┌────────

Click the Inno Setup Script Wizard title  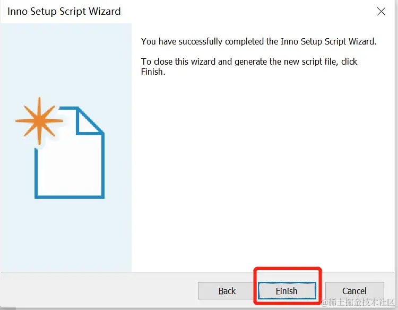pos(64,12)
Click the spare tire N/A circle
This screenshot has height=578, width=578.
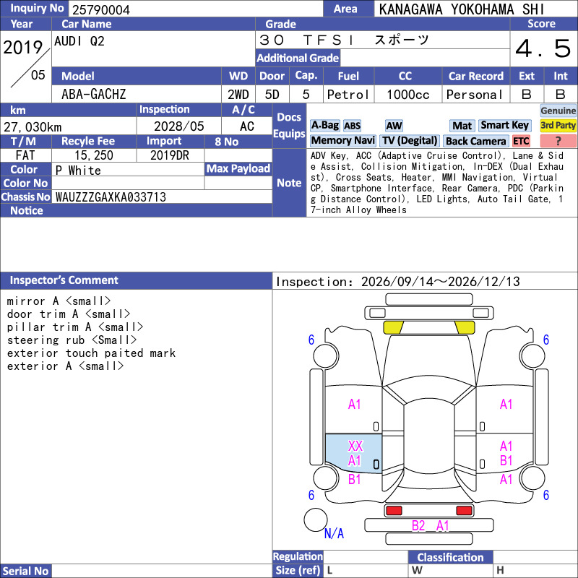(x=316, y=519)
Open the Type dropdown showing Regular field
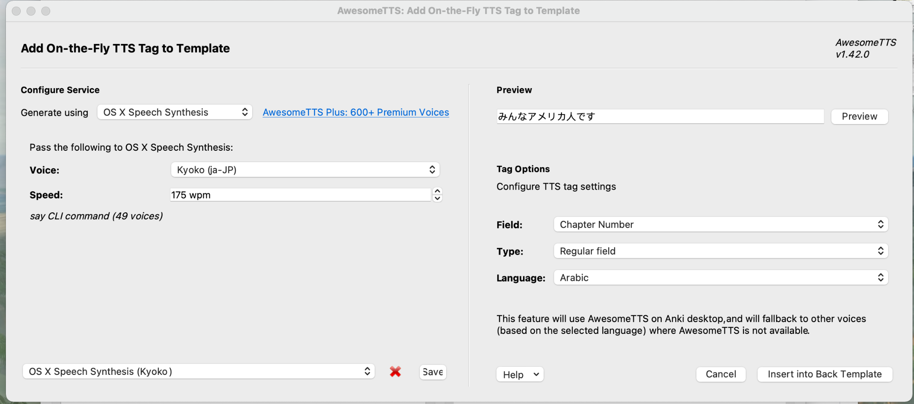The height and width of the screenshot is (404, 914). tap(720, 251)
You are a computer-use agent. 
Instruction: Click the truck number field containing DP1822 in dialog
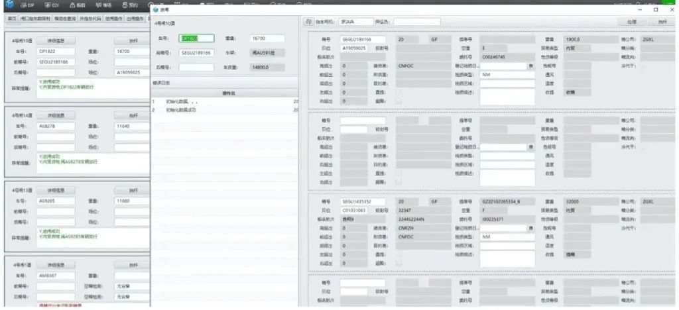[x=196, y=38]
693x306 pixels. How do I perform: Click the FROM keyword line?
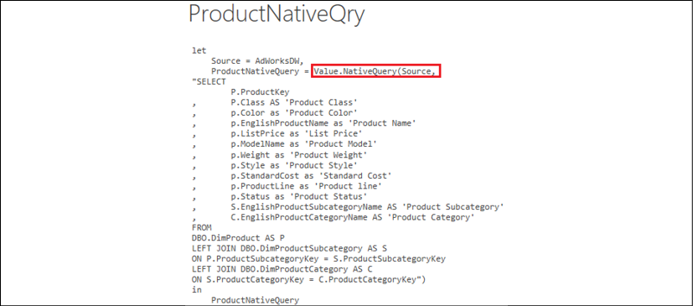tap(202, 228)
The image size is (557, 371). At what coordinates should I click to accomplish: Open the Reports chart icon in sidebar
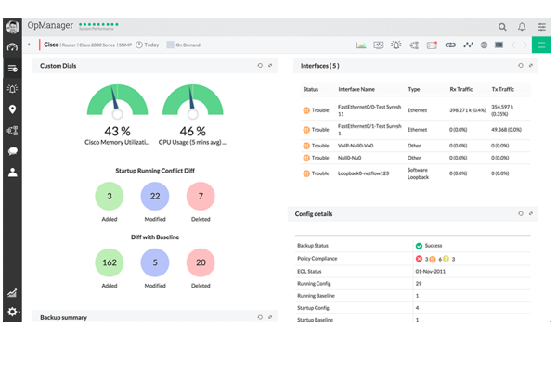click(x=12, y=292)
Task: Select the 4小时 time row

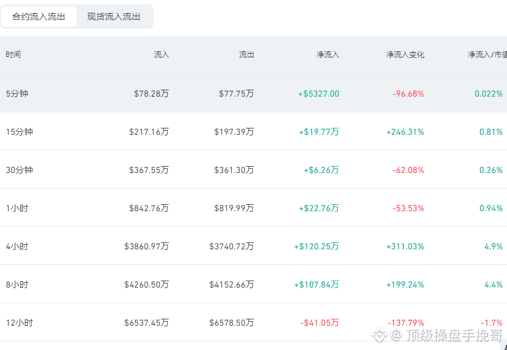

└────────

About this task: Repeat word for word the lines from the one holding "The image size" through the last line of the listing above, including both ends. Drop the pictures.

Output for this task:
The image size is (557, 371). At what coordinates should I click to accomplish: Open the Reports chart icon in sidebar
click(x=12, y=292)
Task: Select the 4小时 time row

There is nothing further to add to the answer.